Saved data entries:

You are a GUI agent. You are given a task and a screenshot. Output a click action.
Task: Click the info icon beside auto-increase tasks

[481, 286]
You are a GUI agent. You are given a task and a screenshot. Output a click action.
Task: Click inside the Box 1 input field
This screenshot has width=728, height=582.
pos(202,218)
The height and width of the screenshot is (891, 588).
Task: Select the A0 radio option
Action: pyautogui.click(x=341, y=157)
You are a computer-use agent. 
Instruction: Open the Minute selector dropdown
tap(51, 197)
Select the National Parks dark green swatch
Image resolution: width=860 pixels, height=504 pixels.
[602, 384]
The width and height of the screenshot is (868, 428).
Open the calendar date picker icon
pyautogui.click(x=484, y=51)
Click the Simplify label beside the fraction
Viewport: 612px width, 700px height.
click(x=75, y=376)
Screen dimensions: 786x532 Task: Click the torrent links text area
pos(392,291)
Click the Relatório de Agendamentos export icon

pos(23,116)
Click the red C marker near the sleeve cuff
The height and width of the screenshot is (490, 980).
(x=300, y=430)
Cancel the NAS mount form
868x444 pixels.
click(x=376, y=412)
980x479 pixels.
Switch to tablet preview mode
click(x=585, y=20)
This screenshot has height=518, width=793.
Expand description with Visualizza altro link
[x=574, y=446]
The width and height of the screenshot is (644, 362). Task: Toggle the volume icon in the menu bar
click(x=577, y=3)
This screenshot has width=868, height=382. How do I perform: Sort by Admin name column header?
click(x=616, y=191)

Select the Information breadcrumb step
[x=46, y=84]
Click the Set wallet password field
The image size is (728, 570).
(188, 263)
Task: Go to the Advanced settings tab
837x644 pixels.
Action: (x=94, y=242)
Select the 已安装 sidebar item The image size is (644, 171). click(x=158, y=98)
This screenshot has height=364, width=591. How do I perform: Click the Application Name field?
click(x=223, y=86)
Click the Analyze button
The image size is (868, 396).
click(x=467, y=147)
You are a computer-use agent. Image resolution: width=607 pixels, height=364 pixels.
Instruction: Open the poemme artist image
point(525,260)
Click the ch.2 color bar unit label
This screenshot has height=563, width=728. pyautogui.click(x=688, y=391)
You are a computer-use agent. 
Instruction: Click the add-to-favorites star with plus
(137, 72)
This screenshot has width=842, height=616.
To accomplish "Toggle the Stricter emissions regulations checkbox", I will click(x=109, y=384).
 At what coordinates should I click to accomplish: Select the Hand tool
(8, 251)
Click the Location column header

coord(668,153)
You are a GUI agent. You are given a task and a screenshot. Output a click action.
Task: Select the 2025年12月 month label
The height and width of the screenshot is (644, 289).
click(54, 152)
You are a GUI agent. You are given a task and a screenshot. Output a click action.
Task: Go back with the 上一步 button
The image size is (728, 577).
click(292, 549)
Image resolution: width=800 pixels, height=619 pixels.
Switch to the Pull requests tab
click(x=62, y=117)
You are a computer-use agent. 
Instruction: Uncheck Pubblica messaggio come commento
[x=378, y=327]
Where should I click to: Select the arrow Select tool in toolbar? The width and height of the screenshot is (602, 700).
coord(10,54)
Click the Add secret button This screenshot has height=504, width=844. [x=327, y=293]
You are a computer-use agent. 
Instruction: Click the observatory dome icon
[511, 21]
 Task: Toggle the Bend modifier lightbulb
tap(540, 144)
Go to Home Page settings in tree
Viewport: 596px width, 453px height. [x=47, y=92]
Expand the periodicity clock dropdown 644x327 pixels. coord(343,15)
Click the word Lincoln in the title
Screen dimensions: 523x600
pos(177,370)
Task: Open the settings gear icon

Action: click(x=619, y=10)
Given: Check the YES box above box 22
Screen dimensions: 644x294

Written instruction: Recast every line of the records above as a Markdown table with the columns "Row" and "Line". Number each row and leave out blank lines.

Full solution:
| Row | Line |
|---|---|
| 1 | You are a GUI agent. You are given a task and a screenshot. Output a click action. |
| 2 | Task: Click the info icon beside auto-increase tasks |
| 3 | [481, 286] |
| 4 | You are a GUI agent. You are given a task and a screenshot. Output a click action. |
| 5 | Task: Click inside the Box 1 input field |
| 6 | This screenshot has width=728, height=582. |
| 7 | pos(202,218) |
| 8 | The height and width of the screenshot is (891, 588). |
| 9 | Task: Select the A0 radio option |
| 10 | Action: pyautogui.click(x=341, y=157) |
| 11 | You are a computer-use agent.  |
| 12 | Instruction: Open the Minute selector dropdown |
| 13 | tap(51, 197) |
| 14 | Select the National Parks dark green swatch |
| 15 | Image resolution: width=860 pixels, height=504 pixels. |
| 16 | [602, 384] |
| 17 | The width and height of the screenshot is (868, 428). |
| 18 | Open the calendar date picker icon |
| 19 | pyautogui.click(x=484, y=51) |
| 20 | Click the Simplify label beside the fraction |
| 21 | Viewport: 612px width, 700px height. |
| 22 | click(x=75, y=376) |
| 23 | Screen dimensions: 786x532 Task: Click the torrent links text area |
| 24 | pos(392,291) |
| 25 | Click the Relatório de Agendamentos export icon |
| 26 | pos(23,116) |
| 27 | Click the red C marker near the sleeve cuff |
| 28 | The height and width of the screenshot is (490, 980). |
| 29 | (x=300, y=430) |
| 30 | Cancel the NAS mount form |
| 31 | 868x444 pixels. |
| 32 | click(x=376, y=412) |
| 33 | 980x479 pixels. |
| 34 | Switch to tablet preview mode |
| 35 | click(x=585, y=20) |
| 36 | This screenshot has height=518, width=793. |
| 37 | Expand description with Visualizza altro link |
| 38 | [x=574, y=446] |
| 39 | The width and height of the screenshot is (644, 362). Task: Toggle the volume icon in the menu bar |
| 40 | click(x=577, y=3) |
| 41 | This screenshot has width=868, height=382. How do I perform: Sort by Admin name column header? |
| 42 | click(x=616, y=191) |
| 43 | Select the Information breadcrumb step |
| 44 | [x=46, y=84] |
| 45 | Click the Set wallet password field |
| 46 | The image size is (728, 570). |
| 47 | (188, 263) |
| 48 | Task: Go to the Advanced settings tab |
| 49 | 837x644 pixels. |
| 50 | Action: (x=94, y=242) |
| 51 | Select the 已安装 sidebar item The image size is (644, 171). click(x=158, y=98) |
| 52 | This screenshot has height=364, width=591. How do I perform: Click the Application Name field? |
| 53 | click(x=223, y=86) |
| 54 | Click the Analyze button |
| 55 | The image size is (868, 396). |
| 56 | click(x=467, y=147) |
| 57 | You are a computer-use agent. Image resolution: width=607 pixels, height=364 pixels. |
| 58 | Instruction: Open the poemme artist image |
| 59 | point(525,260) |
| 60 | Click the ch.2 color bar unit label |
| 61 | This screenshot has height=563, width=728. pyautogui.click(x=688, y=391) |
| 62 | You are a computer-use agent.  |
| 63 | Instruction: Click the add-to-favorites star with plus |
| 64 | (137, 72) |
| 65 | This screenshot has width=842, height=616. |
| 66 | To accomplish "Toggle the Stricter emissions regulations checkbox", I will click(x=109, y=384). |
| 67 |  At what coordinates should I click to accomplish: Select the Hand tool |
| 68 | (8, 251) |
| 69 | Click the Location column header |
| 70 | coord(668,153) |
| 71 | You are a GUI agent. You are given a task and a screenshot. Output a click action. |
| 72 | Task: Select the 2025年12月 month label |
| 73 | The height and width of the screenshot is (644, 289). |
| 74 | click(54, 152) |
| 75 | You are a GUI agent. You are given a task and a screenshot. Output a click action. |
| 76 | Task: Go back with the 上一步 button |
| 77 | The image size is (728, 577). |
| 78 | click(292, 549) |
| 79 | Image resolution: width=800 pixels, height=619 pixels. |
| 80 | Switch to the Pull requests tab |
| 81 | click(x=62, y=117) |
| 82 | You are a computer-use agent.  |
| 83 | Instruction: Uncheck Pubblica messaggio come commento |
| 84 | [x=378, y=327] |
| 85 | Where should I click to: Select the arrow Select tool in toolbar? The width and height of the screenshot is (602, 700). |
| 86 | coord(10,54) |
| 87 | Click the Add secret button This screenshot has height=504, width=844. [x=327, y=293] |
| 88 | You are a computer-use agent.  |
| 89 | Instruction: Click the observatory dome icon |
| 90 | [511, 21] |
| 91 |  Task: Toggle the Bend modifier lightbulb |
| 92 | tap(540, 144) |
| 93 | Go to Home Page settings in tree |
| 94 | Viewport: 596px width, 453px height. [x=47, y=92] |
| 95 | Expand the periodicity clock dropdown 644x327 pixels. coord(343,15) |
| 96 | Click the word Lincoln in the title |
| 97 | Screen dimensions: 523x600 |
| 98 | pos(177,370) |
| 99 | Task: Open the settings gear icon |
| 100 | Action: click(x=619, y=10) |
| 101 | Given: Check the YES box above box 22 |
| 102 | Screen dimensions: 644x294 |